- Born: William Felton Ross May 9, 1927 Leominster, England
- Died: March 3, 2022 (aged 94) Goshen, Indiana
- Education: London Hospital Medical College (1954)
- Occupations: Physician, christian missionary
- Spouse: Una Dickinson ​(m. 1959)​
- Children: 5
- Medical career
- Research: Leprosy research

= Felton Ross =

British-American physician(1927–2022)

William Felton Ross (May 9, 1927 – March 3, 2022), known as Felton Ross, was a British–American physician and medical missionary who served as the medical director of the American Leprosy Missions.

==Early life==
Ross was born in Leominster, England in 1927. He had his education at Lucton School and Lancing College.

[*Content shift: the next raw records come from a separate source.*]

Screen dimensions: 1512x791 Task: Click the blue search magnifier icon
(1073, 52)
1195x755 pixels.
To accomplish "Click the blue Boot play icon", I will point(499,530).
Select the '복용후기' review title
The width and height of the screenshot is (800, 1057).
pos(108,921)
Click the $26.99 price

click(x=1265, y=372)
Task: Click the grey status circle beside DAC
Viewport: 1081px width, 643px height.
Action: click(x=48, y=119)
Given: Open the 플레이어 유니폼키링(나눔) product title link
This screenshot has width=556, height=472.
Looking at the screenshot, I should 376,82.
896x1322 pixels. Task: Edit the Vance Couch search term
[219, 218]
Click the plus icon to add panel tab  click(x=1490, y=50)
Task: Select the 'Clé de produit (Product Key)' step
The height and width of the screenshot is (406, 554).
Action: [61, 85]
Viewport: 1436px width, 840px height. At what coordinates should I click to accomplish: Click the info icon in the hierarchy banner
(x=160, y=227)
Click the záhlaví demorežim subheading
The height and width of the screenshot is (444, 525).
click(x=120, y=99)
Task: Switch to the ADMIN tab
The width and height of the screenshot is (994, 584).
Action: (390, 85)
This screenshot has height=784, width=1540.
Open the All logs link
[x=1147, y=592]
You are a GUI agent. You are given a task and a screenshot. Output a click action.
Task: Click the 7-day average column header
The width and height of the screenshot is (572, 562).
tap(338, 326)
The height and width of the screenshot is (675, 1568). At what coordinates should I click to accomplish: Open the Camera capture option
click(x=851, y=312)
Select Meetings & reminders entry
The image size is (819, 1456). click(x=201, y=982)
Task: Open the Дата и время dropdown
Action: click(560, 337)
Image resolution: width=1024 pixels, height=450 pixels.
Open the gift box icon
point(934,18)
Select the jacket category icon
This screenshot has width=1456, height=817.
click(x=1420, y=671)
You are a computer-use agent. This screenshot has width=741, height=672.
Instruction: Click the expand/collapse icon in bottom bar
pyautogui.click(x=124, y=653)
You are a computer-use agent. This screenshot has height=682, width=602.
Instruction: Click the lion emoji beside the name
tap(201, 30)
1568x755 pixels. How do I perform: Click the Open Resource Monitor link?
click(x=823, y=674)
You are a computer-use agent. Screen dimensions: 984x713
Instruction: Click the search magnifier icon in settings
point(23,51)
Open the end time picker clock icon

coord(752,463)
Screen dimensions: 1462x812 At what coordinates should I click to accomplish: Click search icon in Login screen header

Following two years of service in the Royal Army Service Corps, Ross gained a medical degree (MB.B.S.) from The London Hospital Medical College in 1954.

== Career ==
Ross' leprosy work began in 1957 when he joined the British Colonial Office as a medical officer and received leprosy training in Nigeria. He received training in leprosy surgery during a 12-month World Health Organization fellowship in India in 1960. From 1961 until 1966, he was the area superintendent for Nigeria's leprosy program. In 1966, the American Leprosy Missions (ALM) appointed Ross as director of training at the All-Africa Leprosy Education and Rehabilitation Training Center (ALERT) in Addis Ababa. Ross moved to the United States and served as the medical director of ALM from 1976 until 1997 and continued as a medical advisor and board member for several more years. Ross also worked in Paraguay, Morocco, Nigeria, India, Brazil and many other locations.

==Personal life==
Ross married Una Dickinson, a former missionary nurse, in May 1959. Together they had five children. Ross died in 2022 in Goshen, Indiana.